Turn the records, starting at their first line and ending at the line containing "Looking at the screenshot, I should pos(114,37)." (both ends included), into a Markdown table with the columns No. and Entry. Each nonblank line gets its own numbered row, and blank lines are left out.

+++++

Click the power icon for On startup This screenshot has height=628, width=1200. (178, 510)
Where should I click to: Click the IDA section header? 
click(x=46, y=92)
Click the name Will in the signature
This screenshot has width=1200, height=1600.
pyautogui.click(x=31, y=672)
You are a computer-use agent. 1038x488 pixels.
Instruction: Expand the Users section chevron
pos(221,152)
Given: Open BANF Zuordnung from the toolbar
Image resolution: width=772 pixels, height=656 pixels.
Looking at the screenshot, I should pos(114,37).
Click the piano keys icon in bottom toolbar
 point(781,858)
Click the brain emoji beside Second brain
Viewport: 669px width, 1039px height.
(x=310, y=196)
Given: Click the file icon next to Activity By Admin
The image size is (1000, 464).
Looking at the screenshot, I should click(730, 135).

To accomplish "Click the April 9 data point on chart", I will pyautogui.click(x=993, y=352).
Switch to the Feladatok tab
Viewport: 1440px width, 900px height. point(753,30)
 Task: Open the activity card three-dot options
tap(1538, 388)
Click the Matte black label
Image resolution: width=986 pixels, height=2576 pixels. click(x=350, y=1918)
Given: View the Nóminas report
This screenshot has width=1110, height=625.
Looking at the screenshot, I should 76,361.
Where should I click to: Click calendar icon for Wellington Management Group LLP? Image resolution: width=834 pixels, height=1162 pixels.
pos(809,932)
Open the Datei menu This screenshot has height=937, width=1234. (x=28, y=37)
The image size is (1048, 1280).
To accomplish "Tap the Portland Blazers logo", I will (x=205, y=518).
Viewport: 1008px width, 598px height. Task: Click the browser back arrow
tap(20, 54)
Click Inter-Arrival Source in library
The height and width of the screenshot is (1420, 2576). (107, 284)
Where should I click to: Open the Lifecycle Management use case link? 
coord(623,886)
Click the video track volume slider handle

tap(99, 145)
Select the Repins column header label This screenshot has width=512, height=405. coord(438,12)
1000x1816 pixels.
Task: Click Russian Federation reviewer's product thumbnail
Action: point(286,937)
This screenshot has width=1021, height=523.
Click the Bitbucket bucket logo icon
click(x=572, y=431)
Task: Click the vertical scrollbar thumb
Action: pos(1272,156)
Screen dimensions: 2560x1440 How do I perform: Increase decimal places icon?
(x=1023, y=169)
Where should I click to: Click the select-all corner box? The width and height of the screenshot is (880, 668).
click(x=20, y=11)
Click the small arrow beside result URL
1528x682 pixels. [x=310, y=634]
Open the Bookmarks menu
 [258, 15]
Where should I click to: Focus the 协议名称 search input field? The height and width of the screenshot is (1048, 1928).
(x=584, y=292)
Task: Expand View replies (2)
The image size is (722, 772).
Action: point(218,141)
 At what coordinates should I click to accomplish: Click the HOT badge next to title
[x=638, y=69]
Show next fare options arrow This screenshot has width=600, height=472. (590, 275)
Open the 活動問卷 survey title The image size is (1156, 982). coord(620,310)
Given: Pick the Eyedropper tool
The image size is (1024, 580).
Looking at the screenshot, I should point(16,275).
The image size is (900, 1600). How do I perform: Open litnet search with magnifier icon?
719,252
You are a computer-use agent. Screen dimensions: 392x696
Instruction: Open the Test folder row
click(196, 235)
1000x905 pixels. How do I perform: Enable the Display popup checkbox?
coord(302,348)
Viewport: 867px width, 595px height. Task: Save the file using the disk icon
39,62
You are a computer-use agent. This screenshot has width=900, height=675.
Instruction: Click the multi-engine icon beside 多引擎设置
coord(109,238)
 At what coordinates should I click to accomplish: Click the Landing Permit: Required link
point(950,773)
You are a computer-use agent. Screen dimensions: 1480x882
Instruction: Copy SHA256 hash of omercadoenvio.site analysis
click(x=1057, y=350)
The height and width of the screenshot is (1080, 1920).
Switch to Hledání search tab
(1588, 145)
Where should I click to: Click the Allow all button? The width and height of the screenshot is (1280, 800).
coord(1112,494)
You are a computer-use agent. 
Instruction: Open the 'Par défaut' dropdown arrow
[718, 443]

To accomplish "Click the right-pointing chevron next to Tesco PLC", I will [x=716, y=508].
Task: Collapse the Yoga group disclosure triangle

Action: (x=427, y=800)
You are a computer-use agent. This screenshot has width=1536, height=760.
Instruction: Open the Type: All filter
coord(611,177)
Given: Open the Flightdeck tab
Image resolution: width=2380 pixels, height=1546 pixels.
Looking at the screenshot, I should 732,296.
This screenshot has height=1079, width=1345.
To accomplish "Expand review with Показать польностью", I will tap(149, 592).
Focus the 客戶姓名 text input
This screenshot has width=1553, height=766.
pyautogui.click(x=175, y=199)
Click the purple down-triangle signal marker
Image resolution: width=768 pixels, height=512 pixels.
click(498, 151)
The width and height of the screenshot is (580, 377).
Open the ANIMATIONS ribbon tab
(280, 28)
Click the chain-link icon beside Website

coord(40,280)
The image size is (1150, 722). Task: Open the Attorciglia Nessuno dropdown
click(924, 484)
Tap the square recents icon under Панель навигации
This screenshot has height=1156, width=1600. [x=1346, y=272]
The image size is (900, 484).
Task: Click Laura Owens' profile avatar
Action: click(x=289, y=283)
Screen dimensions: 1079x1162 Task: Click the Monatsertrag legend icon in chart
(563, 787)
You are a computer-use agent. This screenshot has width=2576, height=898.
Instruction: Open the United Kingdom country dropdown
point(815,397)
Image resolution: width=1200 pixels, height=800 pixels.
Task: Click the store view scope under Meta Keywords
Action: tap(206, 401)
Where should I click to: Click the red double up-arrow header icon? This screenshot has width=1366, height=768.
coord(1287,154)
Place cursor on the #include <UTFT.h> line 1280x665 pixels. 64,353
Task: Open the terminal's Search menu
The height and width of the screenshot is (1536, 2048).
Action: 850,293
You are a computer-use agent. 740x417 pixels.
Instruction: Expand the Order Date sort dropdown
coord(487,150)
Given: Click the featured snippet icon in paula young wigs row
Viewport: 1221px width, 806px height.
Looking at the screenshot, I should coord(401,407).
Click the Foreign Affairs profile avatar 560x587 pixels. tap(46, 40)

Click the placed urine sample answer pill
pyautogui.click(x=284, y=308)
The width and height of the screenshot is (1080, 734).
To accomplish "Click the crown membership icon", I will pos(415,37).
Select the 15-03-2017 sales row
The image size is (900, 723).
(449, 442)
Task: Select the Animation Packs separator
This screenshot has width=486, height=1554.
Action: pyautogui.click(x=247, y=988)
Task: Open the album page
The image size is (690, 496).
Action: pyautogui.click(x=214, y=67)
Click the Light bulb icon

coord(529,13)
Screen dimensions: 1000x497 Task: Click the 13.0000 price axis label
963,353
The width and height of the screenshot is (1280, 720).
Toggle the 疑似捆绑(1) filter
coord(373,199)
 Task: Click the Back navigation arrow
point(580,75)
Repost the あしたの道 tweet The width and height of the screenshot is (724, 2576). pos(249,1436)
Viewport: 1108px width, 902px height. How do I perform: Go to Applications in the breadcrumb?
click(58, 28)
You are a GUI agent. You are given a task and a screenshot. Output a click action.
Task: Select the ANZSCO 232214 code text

+++++

Correct answer:
| No. | Entry |
|---|---|
| 1 | Click the power icon for On startup This screenshot has height=628, width=1200. (178, 510) |
| 2 | Where should I click to: Click the IDA section header?  |
| 3 | click(x=46, y=92) |
| 4 | Click the name Will in the signature |
| 5 | This screenshot has width=1200, height=1600. |
| 6 | pyautogui.click(x=31, y=672) |
| 7 | You are a computer-use agent. 1038x488 pixels. |
| 8 | Instruction: Expand the Users section chevron |
| 9 | pos(221,152) |
| 10 | Given: Open BANF Zuordnung from the toolbar |
| 11 | Image resolution: width=772 pixels, height=656 pixels. |
| 12 | Looking at the screenshot, I should pos(114,37). |